__The input__:
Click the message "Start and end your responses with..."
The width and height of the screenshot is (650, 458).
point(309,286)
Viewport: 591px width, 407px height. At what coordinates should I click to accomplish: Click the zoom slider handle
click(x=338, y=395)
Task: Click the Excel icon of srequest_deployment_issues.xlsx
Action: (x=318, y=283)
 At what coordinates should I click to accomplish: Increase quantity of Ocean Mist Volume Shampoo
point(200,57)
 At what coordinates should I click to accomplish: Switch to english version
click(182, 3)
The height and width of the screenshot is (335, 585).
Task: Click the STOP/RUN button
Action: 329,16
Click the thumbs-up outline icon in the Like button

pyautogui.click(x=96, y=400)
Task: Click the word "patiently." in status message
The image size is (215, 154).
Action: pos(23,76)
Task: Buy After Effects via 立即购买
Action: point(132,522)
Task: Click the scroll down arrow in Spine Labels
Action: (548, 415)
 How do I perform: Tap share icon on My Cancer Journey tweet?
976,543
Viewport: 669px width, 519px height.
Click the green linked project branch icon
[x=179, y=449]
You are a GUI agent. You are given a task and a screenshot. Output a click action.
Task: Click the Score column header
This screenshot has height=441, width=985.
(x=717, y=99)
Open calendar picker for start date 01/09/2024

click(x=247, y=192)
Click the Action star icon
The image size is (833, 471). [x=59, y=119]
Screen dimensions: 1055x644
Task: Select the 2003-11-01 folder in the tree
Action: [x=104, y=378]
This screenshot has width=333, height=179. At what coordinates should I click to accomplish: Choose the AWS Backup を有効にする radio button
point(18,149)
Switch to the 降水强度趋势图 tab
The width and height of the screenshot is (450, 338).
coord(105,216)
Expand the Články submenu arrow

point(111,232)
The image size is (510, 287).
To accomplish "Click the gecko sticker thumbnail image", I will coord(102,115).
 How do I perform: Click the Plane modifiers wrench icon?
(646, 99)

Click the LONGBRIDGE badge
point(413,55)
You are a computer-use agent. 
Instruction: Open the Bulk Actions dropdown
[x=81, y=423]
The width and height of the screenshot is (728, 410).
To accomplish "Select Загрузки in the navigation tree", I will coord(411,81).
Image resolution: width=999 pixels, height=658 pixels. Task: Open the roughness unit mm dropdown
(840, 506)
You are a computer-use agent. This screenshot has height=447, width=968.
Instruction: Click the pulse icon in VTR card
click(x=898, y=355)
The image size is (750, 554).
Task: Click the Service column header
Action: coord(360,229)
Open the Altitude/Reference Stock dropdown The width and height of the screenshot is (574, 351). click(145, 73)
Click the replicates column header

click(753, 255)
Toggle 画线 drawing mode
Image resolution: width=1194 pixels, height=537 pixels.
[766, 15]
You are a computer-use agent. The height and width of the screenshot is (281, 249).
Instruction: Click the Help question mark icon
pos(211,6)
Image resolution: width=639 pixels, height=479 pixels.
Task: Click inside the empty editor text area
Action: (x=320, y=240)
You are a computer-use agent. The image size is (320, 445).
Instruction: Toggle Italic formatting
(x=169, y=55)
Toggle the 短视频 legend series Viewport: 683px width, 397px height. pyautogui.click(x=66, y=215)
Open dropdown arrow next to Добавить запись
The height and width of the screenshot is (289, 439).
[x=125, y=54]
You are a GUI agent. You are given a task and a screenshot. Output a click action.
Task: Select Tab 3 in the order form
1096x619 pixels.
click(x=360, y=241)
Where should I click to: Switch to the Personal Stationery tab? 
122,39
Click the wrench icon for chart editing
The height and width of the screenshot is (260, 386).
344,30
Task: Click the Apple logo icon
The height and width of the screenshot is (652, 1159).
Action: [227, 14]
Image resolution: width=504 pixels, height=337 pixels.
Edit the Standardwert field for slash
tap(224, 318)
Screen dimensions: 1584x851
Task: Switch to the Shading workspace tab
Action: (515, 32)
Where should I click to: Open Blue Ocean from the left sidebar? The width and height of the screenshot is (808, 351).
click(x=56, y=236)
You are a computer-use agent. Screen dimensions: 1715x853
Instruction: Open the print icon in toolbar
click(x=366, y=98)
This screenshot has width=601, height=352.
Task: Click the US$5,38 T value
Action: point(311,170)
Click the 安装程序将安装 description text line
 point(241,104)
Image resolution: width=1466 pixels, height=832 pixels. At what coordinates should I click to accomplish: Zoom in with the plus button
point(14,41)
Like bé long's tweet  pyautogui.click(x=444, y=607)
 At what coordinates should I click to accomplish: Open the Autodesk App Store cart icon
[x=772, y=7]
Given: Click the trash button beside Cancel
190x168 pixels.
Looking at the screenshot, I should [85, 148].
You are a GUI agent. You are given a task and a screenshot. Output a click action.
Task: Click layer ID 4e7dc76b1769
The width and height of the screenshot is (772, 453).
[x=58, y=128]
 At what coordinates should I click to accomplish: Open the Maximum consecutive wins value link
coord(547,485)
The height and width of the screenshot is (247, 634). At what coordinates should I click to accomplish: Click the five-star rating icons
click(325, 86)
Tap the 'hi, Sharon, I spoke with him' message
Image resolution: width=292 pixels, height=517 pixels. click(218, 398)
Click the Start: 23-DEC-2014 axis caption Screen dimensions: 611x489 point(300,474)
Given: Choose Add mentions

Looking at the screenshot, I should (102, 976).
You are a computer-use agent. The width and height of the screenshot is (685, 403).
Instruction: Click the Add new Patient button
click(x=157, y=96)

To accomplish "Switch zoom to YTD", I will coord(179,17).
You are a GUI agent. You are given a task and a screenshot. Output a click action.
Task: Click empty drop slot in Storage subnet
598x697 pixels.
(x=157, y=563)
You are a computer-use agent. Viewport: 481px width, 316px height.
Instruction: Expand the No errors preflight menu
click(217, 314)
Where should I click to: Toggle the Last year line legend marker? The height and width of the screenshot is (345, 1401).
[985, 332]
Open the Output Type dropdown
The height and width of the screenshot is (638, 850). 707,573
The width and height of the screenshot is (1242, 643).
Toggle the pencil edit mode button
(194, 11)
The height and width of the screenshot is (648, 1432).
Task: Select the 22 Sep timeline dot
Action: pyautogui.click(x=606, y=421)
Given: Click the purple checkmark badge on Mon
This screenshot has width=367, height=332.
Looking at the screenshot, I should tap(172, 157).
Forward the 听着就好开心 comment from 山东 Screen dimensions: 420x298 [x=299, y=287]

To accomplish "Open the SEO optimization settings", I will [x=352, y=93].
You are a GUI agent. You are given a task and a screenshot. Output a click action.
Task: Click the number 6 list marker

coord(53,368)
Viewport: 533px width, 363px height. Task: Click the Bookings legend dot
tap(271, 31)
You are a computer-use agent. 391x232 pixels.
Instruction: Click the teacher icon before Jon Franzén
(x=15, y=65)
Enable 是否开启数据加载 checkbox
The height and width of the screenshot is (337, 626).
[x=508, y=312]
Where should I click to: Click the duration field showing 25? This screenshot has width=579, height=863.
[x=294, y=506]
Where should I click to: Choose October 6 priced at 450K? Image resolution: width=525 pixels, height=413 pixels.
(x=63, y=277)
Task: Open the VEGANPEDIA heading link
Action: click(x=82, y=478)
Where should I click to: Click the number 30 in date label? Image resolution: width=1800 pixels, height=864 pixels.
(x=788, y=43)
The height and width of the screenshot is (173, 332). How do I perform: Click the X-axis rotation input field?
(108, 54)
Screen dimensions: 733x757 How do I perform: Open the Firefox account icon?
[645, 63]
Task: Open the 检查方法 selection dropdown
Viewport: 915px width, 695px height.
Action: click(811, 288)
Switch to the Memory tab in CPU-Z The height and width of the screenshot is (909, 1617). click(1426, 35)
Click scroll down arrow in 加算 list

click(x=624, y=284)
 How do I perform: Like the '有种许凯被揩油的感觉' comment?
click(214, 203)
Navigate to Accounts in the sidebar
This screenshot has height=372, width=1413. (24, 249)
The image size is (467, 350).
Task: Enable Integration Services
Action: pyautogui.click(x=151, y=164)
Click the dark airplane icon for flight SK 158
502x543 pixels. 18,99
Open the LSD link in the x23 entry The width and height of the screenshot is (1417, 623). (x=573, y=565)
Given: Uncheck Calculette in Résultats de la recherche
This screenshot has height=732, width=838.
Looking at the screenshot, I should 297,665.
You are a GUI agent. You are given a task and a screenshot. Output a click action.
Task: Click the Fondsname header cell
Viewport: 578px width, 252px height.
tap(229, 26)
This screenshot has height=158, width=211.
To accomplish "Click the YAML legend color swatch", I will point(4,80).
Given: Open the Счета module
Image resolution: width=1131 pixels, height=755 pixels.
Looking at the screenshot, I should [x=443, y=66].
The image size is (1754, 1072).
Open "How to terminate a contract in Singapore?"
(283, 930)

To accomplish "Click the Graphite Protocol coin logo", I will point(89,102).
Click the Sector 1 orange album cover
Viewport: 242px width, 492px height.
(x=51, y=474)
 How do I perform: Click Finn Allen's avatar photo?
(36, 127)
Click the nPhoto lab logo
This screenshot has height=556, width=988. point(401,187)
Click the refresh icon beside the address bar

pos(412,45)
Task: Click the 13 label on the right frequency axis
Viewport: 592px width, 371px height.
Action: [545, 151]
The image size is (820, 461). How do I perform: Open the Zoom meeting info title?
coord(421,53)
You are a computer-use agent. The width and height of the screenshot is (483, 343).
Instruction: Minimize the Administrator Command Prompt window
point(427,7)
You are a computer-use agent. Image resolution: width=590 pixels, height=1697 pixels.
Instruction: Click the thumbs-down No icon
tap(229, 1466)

__To do__: Within the entries, find each line holding the string "will". Reply with how many there are, as a number alone.

__Result for this task__: 6